Unmet Need
Since CRISPR has been proposed as a genome editing tool in 2012, it has revolutionized the field and created excitement extending beyond the genome editing scientific community. Due to its simplicity and efficiency, CRISPR-Cas9 systems have already shown promise in multiple fields, e.g., medicine, agriculture and even biofuels (through CRISPR-edited algae).

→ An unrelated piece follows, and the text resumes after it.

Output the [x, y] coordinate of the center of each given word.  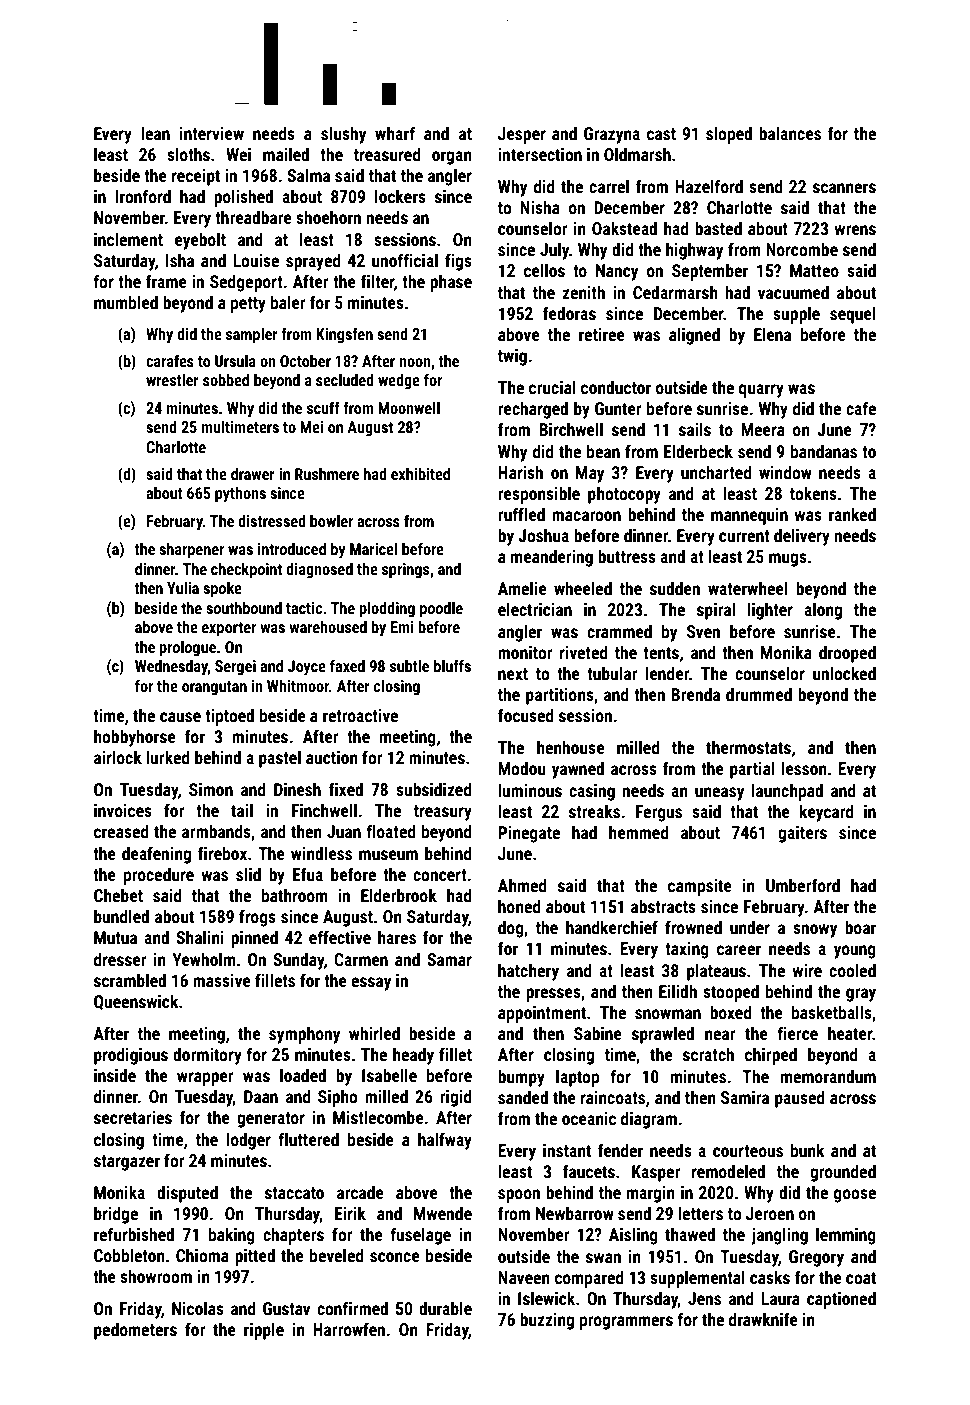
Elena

CRISPR systems are evolving rapidly with increasing understanding of its mechanism of action(s), novel applications and innovative modifications. One important example of CRISPR modification is chemically-induced initiation of Cas9 cutting activity. While chemical induction is effective, it results in slow kinetics of CRISPR activity and requires the nuclear accumulation of active Cas9 after induction. This delays its overall efficiency and hinders the ability for tight control of CRISPR/Cas9 activity. As the market for biomedical engineering, and in particular, genome editing, continues to grow, it is necessary to develop faster, better and more accurate CRISPR-based technologies.
Technology Overview
Johns Hopkins scientists have developed a very rapid and efficient CRIPSR/Cas9 system utilizing light induced rather than chemically induced Cas9 activation. In their design, light-sensitive caged nucleotides are strategically placed to create artificial mismatches as a “roadblock”. Upon UV light stimulation at 365 or 405nm, this roadblock is removed and the guide RNA can fully hybridize with the target DNA. Within 30 seconds of stimulation, cleavage of more than 50% of genomic DNA can be observed and indel formations reach ~90% within 6 hours, thereby demonstrating rapid and high efficiency of DNA cleavage and gene knockout. Additionally, Cas9 can be activated rapidly in single cells and/or locally within cells around a targeted genetic focus. Using fluorescence imaging and a focused laser, this technology can achieve extreme spatial control of gene manipulation which is unmatched by any current CRISPR technology.
Stage of Development
This technology has been fully developed and validated for research and development. Additional work is planned to validate safety in potential therapeutic settings.
Publications
Zou RS, Marin-Gonzalez A, Liu Y, Liu HB, Shen L, Dveirin RK, Luo JXJ, Kalhor R, Ha T. Massively parallel genomic perturbations with multi-target CRISPR interrogates Cas9 activity and DNA repair at endogenous sites. Nat Cell Biol. 2022 Sep;24(9):1433-1444.